(Source data)
=== Section Start ===

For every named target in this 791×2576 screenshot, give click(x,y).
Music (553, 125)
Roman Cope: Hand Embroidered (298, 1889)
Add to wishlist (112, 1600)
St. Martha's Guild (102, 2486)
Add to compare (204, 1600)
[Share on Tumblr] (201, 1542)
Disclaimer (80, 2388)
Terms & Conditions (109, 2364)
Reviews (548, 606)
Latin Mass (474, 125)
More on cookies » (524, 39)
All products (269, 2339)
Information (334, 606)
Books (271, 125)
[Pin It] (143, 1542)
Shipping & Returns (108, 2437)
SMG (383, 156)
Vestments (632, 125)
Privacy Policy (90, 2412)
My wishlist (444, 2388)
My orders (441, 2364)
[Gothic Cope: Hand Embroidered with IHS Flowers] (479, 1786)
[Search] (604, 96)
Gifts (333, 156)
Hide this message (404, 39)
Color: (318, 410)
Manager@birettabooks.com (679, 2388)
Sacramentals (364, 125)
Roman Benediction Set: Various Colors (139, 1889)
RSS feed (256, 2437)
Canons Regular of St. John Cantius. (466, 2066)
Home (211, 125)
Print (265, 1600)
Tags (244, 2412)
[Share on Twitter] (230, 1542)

=== Section End ===

DESCRIPTION OF THE TASK
Show the lines where the word "Cope" appears in the entries.

WRITTEN RESPONSE
Roman Cope: Hand Embroidered (298, 1889)
[Gothic Cope: Hand Embroidered with IHS Flowers] (479, 1786)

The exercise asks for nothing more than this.